Design of Magneto-Optical Traps for Additive Manufacture by 3D Printing

TL;DR

This paper explores the design and simulation of 3D printed magneto-optical traps (MOTs) that are smaller, more efficient, and easier to produce, advancing quantum technology applications.

Contribution

It introduces novel 3D printed MOT designs and analyzes their magnetic field performance and thermal characteristics through simulations.

Findings

Magnetic field gradients around 15 G/cm achievable

Joule heating as low as 0.2 W predicted

Designs enable reduced size and power consumption

Abstract

A key element in the study of cold atoms, and their use in emerging quantum technologies, is trapping the atoms in an ultra-high vacuum (UHV) chamber. Many methods have been used to trap atoms including atom chips and magneto-optical traps (MOTs).
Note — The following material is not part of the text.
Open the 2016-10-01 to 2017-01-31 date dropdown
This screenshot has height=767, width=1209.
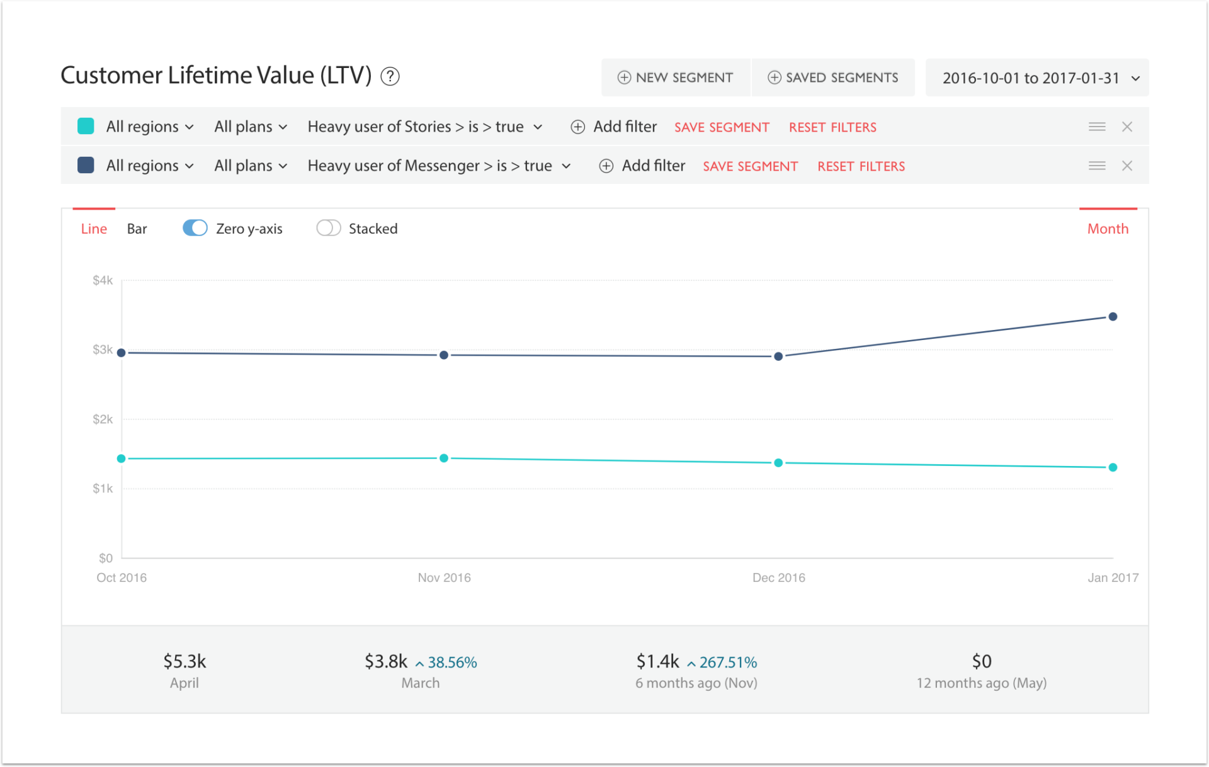point(1036,77)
However, the bulky apparatus, and current-carrying coils, used so far in most MOTs restrict the reduction of power and physical size, as required for quantum technology applications. The advent of 3D printing technology now offers a new route to making MOTs with current paths that can be freely shaped and shrunk to several centimetres, thereby helping to reduce the power consumption and simplify the production of the MOT itself. In this paper, we present designs for 3D printed MOTs and analyse their performance by using COMSOL simulations. We predict that the 3D-printed conductors can create magnetic fields with gradients around 15 G/cm and passing through zero, as required for atom trapping, with Joule heating as low as 0.2 W.